[Items from a dataset]
- - - - - - -

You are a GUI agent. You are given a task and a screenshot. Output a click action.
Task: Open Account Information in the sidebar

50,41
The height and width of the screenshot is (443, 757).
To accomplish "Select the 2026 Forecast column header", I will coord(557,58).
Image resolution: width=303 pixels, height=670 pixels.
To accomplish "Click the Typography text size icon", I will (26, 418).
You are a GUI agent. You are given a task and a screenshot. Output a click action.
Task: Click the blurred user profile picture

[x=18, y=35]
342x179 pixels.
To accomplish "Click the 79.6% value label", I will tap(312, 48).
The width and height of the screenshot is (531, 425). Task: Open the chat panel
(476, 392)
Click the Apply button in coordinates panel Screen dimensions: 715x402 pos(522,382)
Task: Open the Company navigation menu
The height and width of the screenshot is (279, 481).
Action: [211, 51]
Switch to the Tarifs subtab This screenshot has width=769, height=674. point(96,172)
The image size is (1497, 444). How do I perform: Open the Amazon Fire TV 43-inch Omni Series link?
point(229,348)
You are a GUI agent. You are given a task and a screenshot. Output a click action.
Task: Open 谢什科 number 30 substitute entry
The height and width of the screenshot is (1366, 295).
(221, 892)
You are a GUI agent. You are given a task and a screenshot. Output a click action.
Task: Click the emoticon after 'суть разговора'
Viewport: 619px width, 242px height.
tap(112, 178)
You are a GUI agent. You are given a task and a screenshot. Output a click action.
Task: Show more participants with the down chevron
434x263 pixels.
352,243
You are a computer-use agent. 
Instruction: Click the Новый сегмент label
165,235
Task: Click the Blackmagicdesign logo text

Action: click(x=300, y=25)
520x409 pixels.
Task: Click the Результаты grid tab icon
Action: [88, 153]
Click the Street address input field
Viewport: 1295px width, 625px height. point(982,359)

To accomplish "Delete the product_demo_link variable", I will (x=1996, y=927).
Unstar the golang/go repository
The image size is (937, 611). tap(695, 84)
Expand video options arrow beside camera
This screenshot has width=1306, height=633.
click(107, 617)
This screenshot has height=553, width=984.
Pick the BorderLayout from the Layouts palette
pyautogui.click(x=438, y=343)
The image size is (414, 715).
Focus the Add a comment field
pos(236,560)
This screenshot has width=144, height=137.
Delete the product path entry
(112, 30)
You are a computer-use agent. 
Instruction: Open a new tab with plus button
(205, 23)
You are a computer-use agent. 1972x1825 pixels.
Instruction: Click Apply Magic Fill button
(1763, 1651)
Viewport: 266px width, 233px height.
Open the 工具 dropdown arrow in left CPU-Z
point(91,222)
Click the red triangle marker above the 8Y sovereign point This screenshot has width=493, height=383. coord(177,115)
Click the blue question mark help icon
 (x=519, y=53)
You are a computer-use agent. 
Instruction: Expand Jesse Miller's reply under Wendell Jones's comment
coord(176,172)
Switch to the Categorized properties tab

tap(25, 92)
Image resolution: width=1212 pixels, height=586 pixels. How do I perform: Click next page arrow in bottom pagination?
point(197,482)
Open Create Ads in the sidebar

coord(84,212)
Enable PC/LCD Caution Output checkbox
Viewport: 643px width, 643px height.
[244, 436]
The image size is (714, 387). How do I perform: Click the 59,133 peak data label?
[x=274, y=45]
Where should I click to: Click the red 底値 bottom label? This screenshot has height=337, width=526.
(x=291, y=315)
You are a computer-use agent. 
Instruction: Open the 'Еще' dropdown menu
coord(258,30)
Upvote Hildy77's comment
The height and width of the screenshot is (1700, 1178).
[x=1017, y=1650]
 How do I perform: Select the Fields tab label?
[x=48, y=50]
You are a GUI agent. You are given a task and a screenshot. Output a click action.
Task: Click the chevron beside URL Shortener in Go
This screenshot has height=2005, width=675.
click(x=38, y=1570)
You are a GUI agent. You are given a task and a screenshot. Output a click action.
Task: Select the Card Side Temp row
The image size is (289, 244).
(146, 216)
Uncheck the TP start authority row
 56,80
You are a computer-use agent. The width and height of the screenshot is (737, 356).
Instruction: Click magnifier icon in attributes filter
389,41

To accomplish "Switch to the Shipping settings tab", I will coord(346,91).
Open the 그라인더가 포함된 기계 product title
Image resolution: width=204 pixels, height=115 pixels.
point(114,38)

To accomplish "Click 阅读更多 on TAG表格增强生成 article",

- - - - - - -

The request - Write out the items again from the line with "The image size is (714, 387)." to the line with "[x=48, y=50]", adding 138 to every coordinate in the answers.

Written solution -
The image size is (714, 387). How do I perform: Click the 59,133 peak data label?
[x=412, y=183]
Where should I click to: Click the red 底値 bottom label? This screenshot has height=337, width=526.
(x=429, y=453)
You are a computer-use agent. 
Instruction: Open the 'Еще' dropdown menu
coord(396,168)
Upvote Hildy77's comment
The height and width of the screenshot is (1700, 1178).
[x=1155, y=1788]
 How do I perform: Select the Fields tab label?
[x=186, y=188]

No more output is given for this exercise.